Implementation:Sktime Pytorch forecasting Encoder
| Knowledge Sources | |
|---|---|
| Domains | Time_Series, Forecasting, Deep_Learning |
| Last Updated | 2026-02-08 08:00 GMT |
Overview
Encoder is a stacked encoder module that sequentially applies a list of encoder layers with optional normalization and projection for the TimeXer model.
Description
The Encoder class wraps multiple EncoderLayer instances into a sequential stack, passing self-attention and cross-attention tensors through each layer in order. After all layers have been applied, it optionally applies a normalization layer and a projection layer. This modular design allows flexible construction of encoders with varying depths and configurations.
Usage
Use Encoder when assembling transformer-based time series forecasting models that require a multi-layer encoder with cross-attention support. It serves as the main encoder component in the TimeXer architecture, processing patch embeddings through stacked attention and feedforward layers.
Code Reference
Source Location
- Repository: Sktime_Pytorch_forecasting
- File: pytorch_forecasting/layers/_encoders/_encoder.py
- Lines: 1-40
Signature
class Encoder(nn.Module):
def __init__(self, layers, norm_layer=None, projection=None):
...
def forward(self, x, cross, x_mask=None, cross_mask=None, tau=None, delta=None):
...
Import
from pytorch_forecasting.layers import Encoder
I/O Contract
Inputs
__init__ Parameters
| Name | Type | Required | Description |
|---|---|---|---|
| layers | list | Yes | List of encoder layer instances (e.g., EncoderLayer objects) to be stacked. |
| norm_layer | nn.Module | No | Optional normalization layer applied after all encoder layers.
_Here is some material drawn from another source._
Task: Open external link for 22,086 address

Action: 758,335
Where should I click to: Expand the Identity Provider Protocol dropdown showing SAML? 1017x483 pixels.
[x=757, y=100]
Defaults to None. |
| projection | nn.Module | No | Optional projection layer applied after normalization. Defaults to None. |
forward Parameters
| Name | Type | Required | Description |
|---|---|---|---|
| x | torch.Tensor | Yes | Self-attention input tensor (queries/keys/values for self-attention within each layer). |
| cross | torch.Tensor | Yes | Cross-attention input tensor (keys/values for cross-attention within each layer). |
| x_mask | torch.Tensor | No | Optional attention mask for self-attention. Defaults to None. |
| cross_mask | torch.Tensor | No | Optional attention mask for cross-attention. Defaults to None. |
| tau | float | No | Optional temperature parameter for attention scaling. Defaults to None. |
| delta | torch.Tensor | No | Optional positional delta parameter for cross-attention. Defaults to None. |
Outputs
| Name | Type | Description |
|---|---|---|
| x | torch.Tensor | Encoded output tensor after passing through all layers, normalization, and projection. |
Usage Examples
import torch
import torch.nn as nn
from pytorch_forecasting.layers import Encoder, EncoderLayer
from pytorch_forecasting.layers import AttentionLayer, FullAttention
d_model = 64
n_heads = 8
d_ff = 256
n_layers = 3
# Build encoder layers
encoder_layers = [
EncoderLayer(
self_attention=AttentionLayer(FullAttention(), d_model, n_heads),
cross_attention=AttentionLayer(FullAttention(), d_model, n_heads),
d_model=d_model,
d_ff=d_ff,
)
for _ in range(n_layers)
]
# Assemble encoder with layer normalization
encoder = Encoder(
layers=encoder_layers,
norm_layer=nn.LayerNorm(d_model),
)
# Self-attention input: (batch=16, seq_len=10, d_model=64)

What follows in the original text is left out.